I met Henry (not his real name) through Match.com.  Our first date we met at a trendy restaurant downtown known for good food and its brewery.  From the start, it was pitch perfect.  He was tall, dark, and handsome, with sparkling eyes and a killer smile.  He was smart, with a law degree and an ambitious plan for his career, and well-read.  The two hours passed in a blur of witty repartee, deep conversation, and not-so-subtle flirting.  We left the restaurant and made out on the corner of the street as downtown traffic whizzed by and I couldn’t have cared less.  (In retrospect, probably where it started going wrong.)  I texted my friend on my way home that this was THE ONE.  (Spoiler Alert: He wasn’t.  But funny how certain I was!)

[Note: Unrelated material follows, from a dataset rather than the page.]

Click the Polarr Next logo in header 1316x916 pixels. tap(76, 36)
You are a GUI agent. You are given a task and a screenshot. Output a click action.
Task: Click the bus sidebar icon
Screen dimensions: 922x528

Date Two.  He texted me at the requisite 24+ hour mark (gold star!) and we got together soon thereafter.  We met in my neighborhood at a local restaurant, walked around the block, and ended up at an ice cream shop.  I remember two things: (1) whereas I was comfortable walking in companionable silence, he was not and kept pressuring me to fill it without apparently feeling the need to make conversation himself and (2) we made out in the cemetery near the center of town in broad daylight with traffic again whizzing by.  (Again, not a strong choice and one I still feel embarrassed about.)  I knew it wasn’t as fantastic as the first date, but I figured just a bump on the road to love, right?  (I also asked a friend’s boyfriend for feedback and he said, you got ice cream and made out, sounds like a great date!  Sooo not all advice is good.)

Date Three.  On the prior date, he had suggested that we get together for the local Irish festival and so I waited, and waited, and waited for him to give a time.  He finally gave me a time…on the day of.  Red flag, right?  But I didn’t see it.  We walked around the festival, stopping intermittently for heavy PDA, and I thought it was the perfect date.  Back on track!  Boo-yah!

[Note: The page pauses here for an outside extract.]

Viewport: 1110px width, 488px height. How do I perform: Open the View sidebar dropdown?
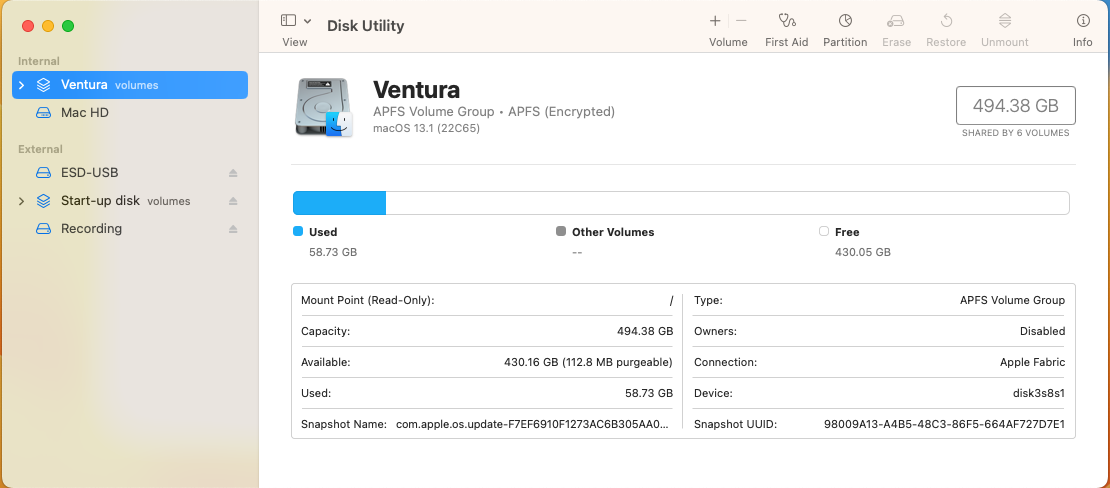(x=295, y=21)
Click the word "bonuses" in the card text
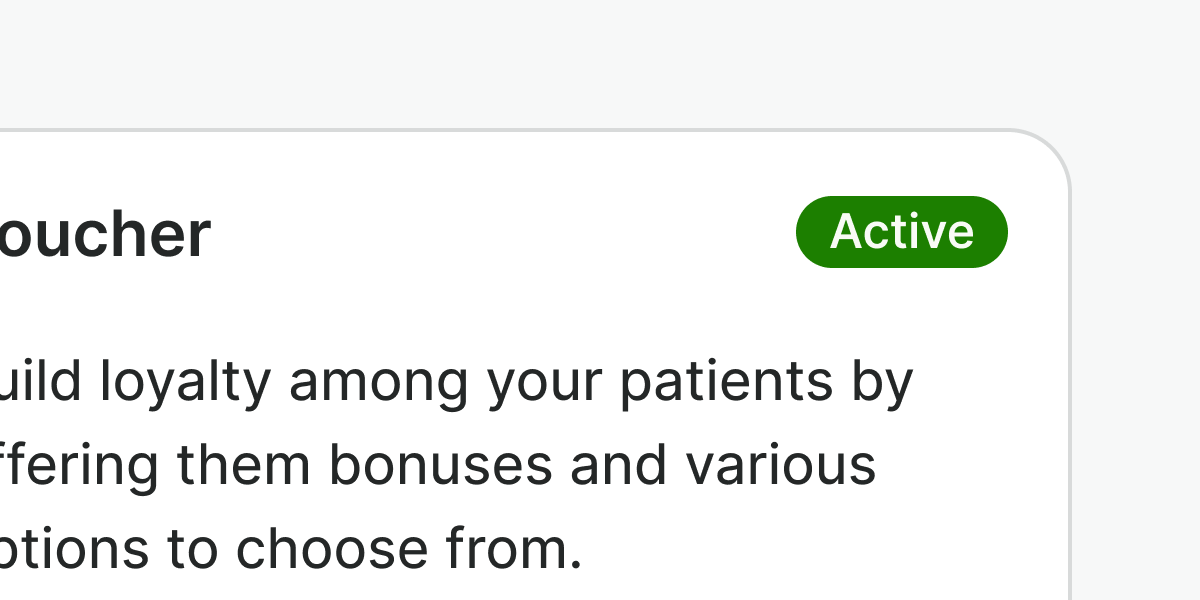Viewport: 1200px width, 600px height. tap(440, 465)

Date Four.  I was so excited about him, so sure that he was right, that I set up a happy hour to introduce him to a couple of my friends.  Was I a little jealous that he seemed to flirt with one of my married friends and she didn’t seem to mind the attention?  Maybe.  Did it keep me from making out with him again?  It did not.  I was so attracted to him, I couldn’t see any of the signs or any of the problems.

Date Five.  He completely flaked on the plans that I had set up (and bought tickets for) so we instead did a church activity of a cross-town scavenger hunt.  We actually won, but he seemed uncomfortable, barely touched me, and the night went downhill from there.  During dinner, he started asking me for tips on how he could improve his Match profile (subtle, right?).  I first thought he was joking and played along, but it quickly became clear that he wasn’t.  I confronted him and he finally said that he didn’t think it was working out. (Nice of him to make me be the one to force the issue.)

I drove home crying that night.  Although I can see it clearly now, at the time I was completely shocked.  I had truly thought everything was going so well – CLEARLY he was attracted to me!  We made out everywhere!  But I didn’t recognize that the physical side was just masking a lack of commonality, a lack of conversation, and a lack of true interest.

I had spent a month building up this guy in my mind, talking about him to my friends, imagining a future together.  When it ended abruptly, I felt like I had lost more than just a handful of dates, that I wasn’t good enough for him, pretty enough, whatever.  But at the end of the day, it wasn’t any of that.  We just weren’t right for each other.